Home » Breaking News, Maritime » Freight rates lift in pre-Chinese New Year rush—Drewry

Shippers should not lose sleep over the recent, short-lived jump in spot rates, but ought instead to focus on ways to mitigate the risk of another sudden capacity crunch later in the year, London-based Drewry Maritime Research advised.

Freight rates on east-west trades have been rising of late. Drewry’s Hong Kong-Los Angeles container rate benchmark, as published in the Container Freight Rate Insight, leapt 28 percent in the first week of the year. The benchmark rose $396 to $1,832 per 40-foot equivalent unit (FEU) and successfully sustained this level into the second week.

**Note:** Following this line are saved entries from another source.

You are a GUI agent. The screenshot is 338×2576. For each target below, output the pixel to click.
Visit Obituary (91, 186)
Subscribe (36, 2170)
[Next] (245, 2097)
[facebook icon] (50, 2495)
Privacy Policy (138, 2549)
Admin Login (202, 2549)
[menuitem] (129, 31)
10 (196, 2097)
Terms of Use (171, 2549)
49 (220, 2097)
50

Transpacific Stabilisation Agreement (TSA) carriers have been successful in forcing through their intended $400 per 40-foot-container rate increases.

Shipping lines have had similar success on the Asia-Europe trade. The World Container Index (WCI) benchmark rate between Shanghai and Rotterdam soared 41 percent in the first two weeks of January to $1,335 per FEU. The increase of $391 per FEU was in line with carriers’ intended peak season surcharge of $400 per FEU.

Buoyant shipping volumes in advance of Lunar New Year factory closures in Asia have filled ships to bursting, causing most carriers to roll containers. Some shipping lines have reported load factors in excess of 100 percent, so emboldening aggressive rate hikes.

“However, the big question on everyone’s minds is how sustained the rates revival will prove and what this means for 2012 transpacific contract rates?” asked Martin Dixon, research manager of Drewry’s Container Freight Rate Insight.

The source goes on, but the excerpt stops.